Invalidity of criticisms of the deoxyglucose method based on alleged glucose-6-phosphatase activity in brain.

The observations made by Sacks et al. [Neurochem. Res. 8, 661-685 (1983)] on which they based their criticisms of the deoxyglucose method have been examined and found to have no relationship to the conclusions drawn by them. (1) The observations of Sacks et al. (1983) of constant concentrations of [14C]deoxyglucose and [14C]deoxyglucose-6-phosphate, predominantly in the form of product, reflects only the postmortem phosphorylation of the precursor during the dissection of the brain in their experiments.
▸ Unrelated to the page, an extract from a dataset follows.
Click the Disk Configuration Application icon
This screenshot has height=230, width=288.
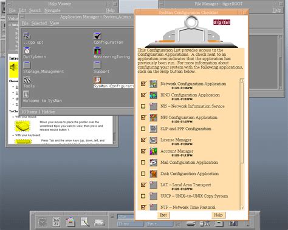[x=153, y=174]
When the brains are removed by freeze-blowing, the time courses of the [14C]deoxyglucose and [14C]deoxyglucose-6-phosphate concentrations in brain during the 45 min after the intravenous pulse are close to those predicted by the model of the deoxyglucose method. (2) Their observation of a reversal of the cerebral arteriovenous difference from positive to negative for [14C]deoxyglucose and not for [14C]glucose after an intravenous infusion of either tracer is, contrary to their conclusions, not a reflection of glucose-6-phosphatase activity in brain but the consequence of the different proportions of the rate constants for efflux and phosphorylation for these two hexoses in brain and is fully predicted by the model of the deoxyglucose method. (3) It is experimentally demonstrated that there is no significant arteriovenous difference for glucose-6-phosphate in brain, that infusion of [32P]glucose-6-phosphate results in no labeling of brain, and that the blood-brain barrier is impermeable to glucose-6-phosphate. Glucose-6-phosphate cannot, therefore, cross the blood-brain barrier, and the observation by Sacks and co-workers [J. Appl. Physiol. 24, 817-827 (1968); Neurochem. Res. 8, 661-685 (1983)] of a positive cerebral arteriovenous difference for [14C]glucose-6-phosphate and a negative arteriovenous difference for [14C]glucose cannot possibly reflect glucose-6-phosphatase activity in brain as concluded by them. Each of the criticisms raised by Sacks et al. has been demonstrated to be devoid of validity.